Libre affichage des données
Les entreprises sont libres d’afficher les résultats comme elles le souhaitent. « L’utilisation des valeurs absolues étant peu parlante pour le consommateur, selon Beranger Hoppenot, les entreprises optent le plus souvent pour un code hiérarchisé, type A,B,C. » Chez Brasseries Kronenbourg, « comme beaucoup de participants, nous avons choisi de dématérialiser l’information et avons opté pour un affichage sur Internet ». Les brasseurs n’ont choisi de communiquer que sur les émissions de GES et l’utilisation de ressources naturelles, pour le conditionnement. Productivité et apport d’engrais, pour le poste agricole, consommation d’énergie et d’eau, pour les étapes de maltage et de brassage, sont les principaux éléments ayant un impact sur l’environnement au cours de la fabrication de la bière. Mais c’est l’emballage qui a la plus forte incidence. Les résultats ? 105 g d’équivalent carbone sont générés pour 100 ml de bière consommés, et son emballage en verre est composé à 93 % de matériaux recyclés. L’ACV étant encore jeune, les méthodes d’évaluation des autres critères ne sont pas encore totalement calées. Les industriels n’ont alors pas voulu communiquer sur ces données non significatives et, qui plus est, complexes. Pour être accessibles, les résultats concernant les informations illustrant l’impact sur l’environnement sont très simplifiés. Les professionnels appellent à ce sujet, de manière unanime, à une sensibilisation du consommateur à leur signification. Si la question des émissions des GES reste compréhensible, « il faut, par exemple, prendre des précautions, si l’on évoque l’écotoxicité, paramètre qui peut vite être mal interprété ».

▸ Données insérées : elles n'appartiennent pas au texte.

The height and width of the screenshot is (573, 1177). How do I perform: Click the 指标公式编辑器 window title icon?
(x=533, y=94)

Si les résultats communiqués en ligne sont communs à Kronenbourg et Heineken, leur restitution est différente. Le Néerlandais a opté pour une approche plus pédagogique en présentant le détail de chaque étape de la production de la bière. Le consommateur est-il sensible à cet affichage ? Cela est difficile à mesurer. « La fréquentation de la page du site Brasseries Kronenbourg reste limitée comparativement à des marques non impactées par la Loi Evin et seuls les internautes qui le souhaitaient se sont exprimés à partir d’un questionnaire en ligne », confie Alain Stepien.

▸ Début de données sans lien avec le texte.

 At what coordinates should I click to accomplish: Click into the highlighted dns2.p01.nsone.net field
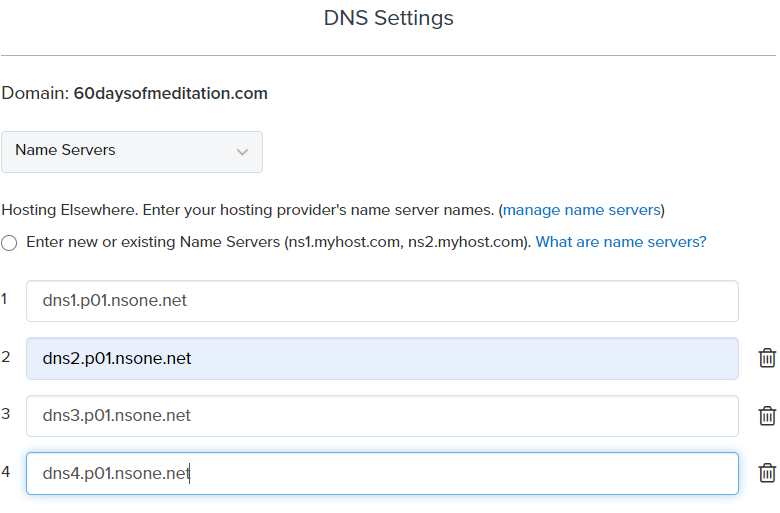coord(382,358)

L’affichage environnemental n’en est qu’à ses balbutiements. « Tout reste en effet très vague », convient Béranger Hoppenot. En juillet, seuls 10 référentiels sur tous les produits vendus en GMS étaient réalisés. Quoi qu’il en soit, « même si l’affichage devenait obligatoire, compte tenu des délais législatifs, rien ne devrait entrer en vigueur avant cinq ans, d’autant que cette démarche a un coût conséquent, en particulier en temps de crise ». Au niveau européen, Bruxelles attend le retour de la France pour voir si la démarche est généralisable.